= INPUT DATA =
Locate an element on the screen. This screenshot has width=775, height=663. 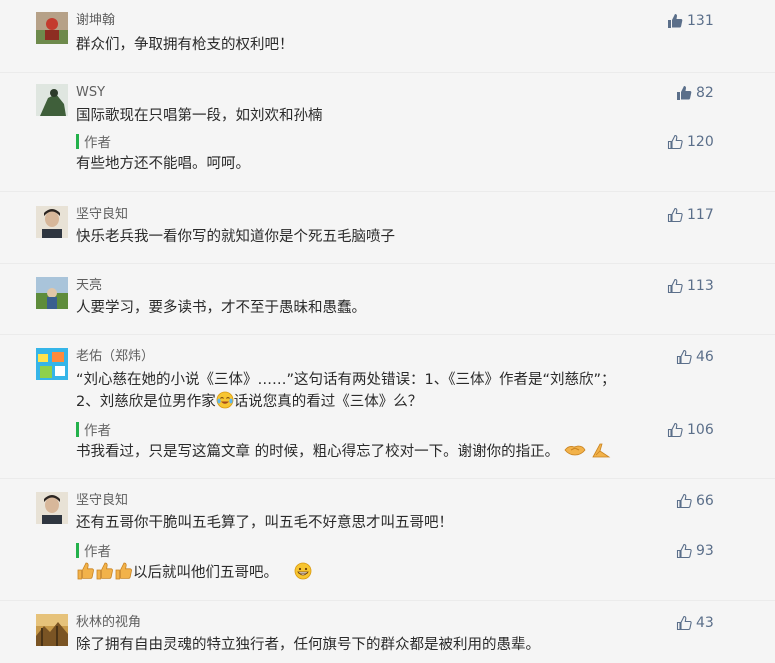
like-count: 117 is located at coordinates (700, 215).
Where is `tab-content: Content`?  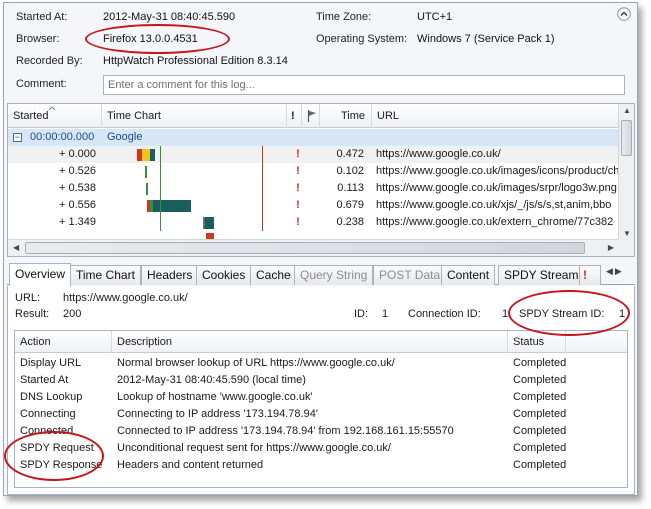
---
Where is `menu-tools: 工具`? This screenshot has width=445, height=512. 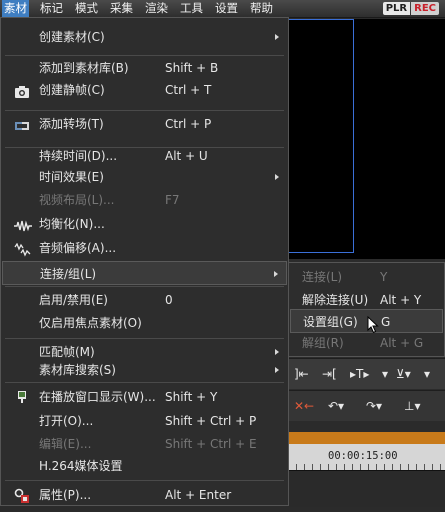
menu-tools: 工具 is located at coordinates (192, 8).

= WHAT YOU HAVE TO DO =
Copy the entries above, starting with the line that contains "has width=445, height=512." and going on through the line that contains "menu-tools: 工具 is". Include both of those lines and leave the pictures out of your answer.

= TASK SOLUTION =
Where is `menu-tools: 工具`? This screenshot has width=445, height=512. 
menu-tools: 工具 is located at coordinates (192, 8).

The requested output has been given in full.